Poverty costs everyone a lot of money – from the families themselves via the poverty premium, to health and social care services, schools and housing.
The public sector impacted by families living in poverty
In fact, the impact of families living in poverty affects every part of the public sector, taking up 25% of health spending, more than a third of the housing budget and 60% of children’s social care expenditure.
A 2016 report by Heriot Watt and Loughborough Universities found that dealing with the consequences of poverty costs the public purse £78 billion a year – that’s £1,200 for every person in the UK. While it falls to the whole of society to take action to address the underlying causes, it is also the duty of each public service to manage the consequences of poverty as effectively and efficiently as possible. This means reducing its impact on families while also finding ways to reduce the impact on each service’s budget, allowing it to free valuable funds to help more people.
The allure of digitising services
The squeeze on public finances has run parallel to the boom in technology, with every organisation now searching for digital solutions to help improve the service they provide and save money at the same time.
Digital Inclusion helps the public sector
Unsurprisingly, each public service is focused on solving its own problems, but this has led to the mistaken impression that each problem is unique to them.
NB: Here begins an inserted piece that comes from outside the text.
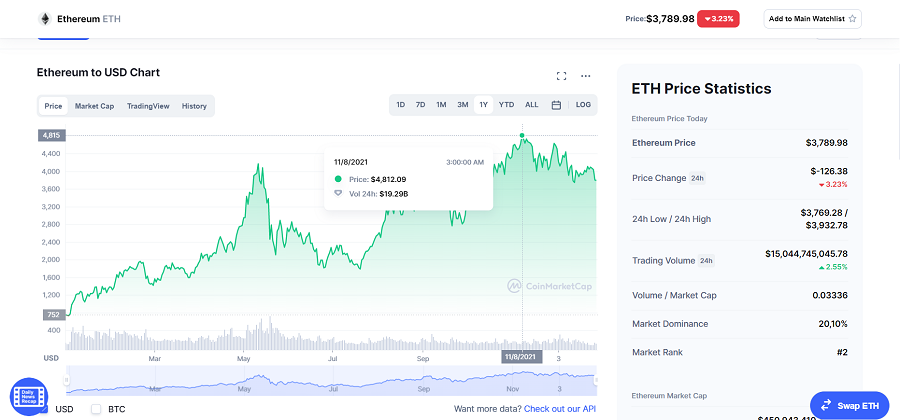Open the three-dot chart options menu
The width and height of the screenshot is (900, 420).
pos(585,76)
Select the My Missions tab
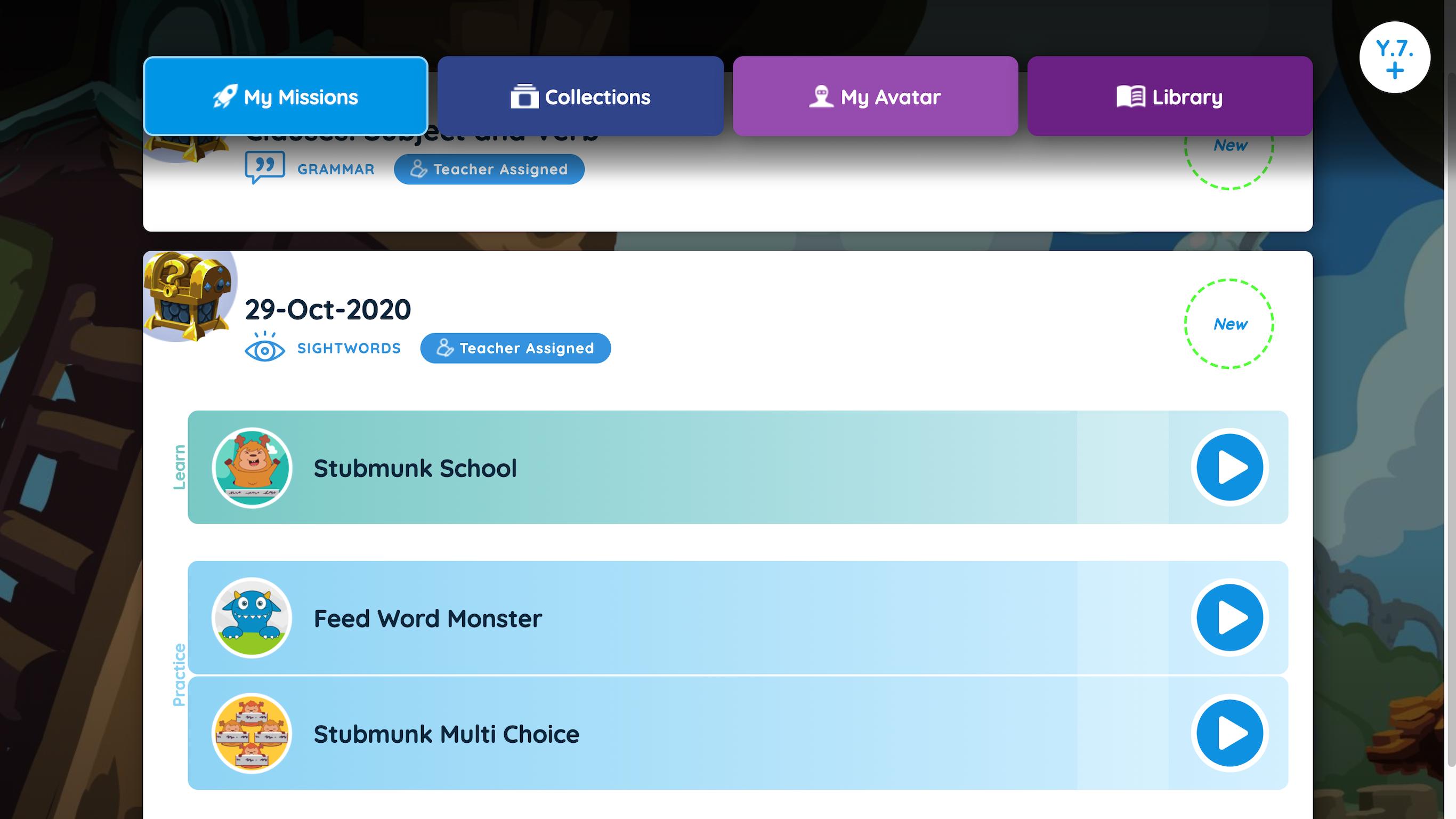The width and height of the screenshot is (1456, 819). tap(285, 96)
The NHS is continually exploring ways in which new technology can benefit its patients. Telehealth, for example, involves the use of health technology to monitor patients’ conditions remotely, meaning they are no longer required to stay in hospital and can live more independent lives at home. An NHS telehealth trial in Kent was found to reduce hospital admissions by 50% for the disease that was monitored, while home visits were also cut by 80%, resulting in savings of £1.2 million.
Social Housing benefits from Digital Inclusion
In a previous post, we mentioned a number of ways in which social housing providers are looking to digitise, including using artificial intelligence and big data to improve services to their tenants. Similarly, local authorities are searching for new ways to engage residents through digital services, reducing expenditure while allowing users to access adult and children’s social care services via apps, online portals and digital self-assessment forms.
The problem of digital exclusion
The focus on digital helps to cut costs and offers users the chance to engage on their own terms, but organisations are relying on the assumption that their users will have the means to access digital services. This is far less likely when dealing with families in poverty: Ofcom figures show that working-age people living in the poorest households are three times as likely to not have internet access compared to the national average. This leaves a sizeable portion of deprived service users at a further disadvantage: unable to benefit from digital services with alternative options dwindling as the channel shift picks up pace.
The point here is that digital exclusion affects every public organisation that has a duty of care to its service users. More often than not the responsibility for ensuring everyone can access online services falls to landlords or an individual department within a local authority, but this needs to change.
Instead of focusing on solving universal problems such as digital exclusion in silos, public sector organisations will achieve a far greater impact by pooling their respective resources, expertise and capabilities.
The causes of poverty cannot be addressed by a single charity, organisation, business or community, and neither can the consequences.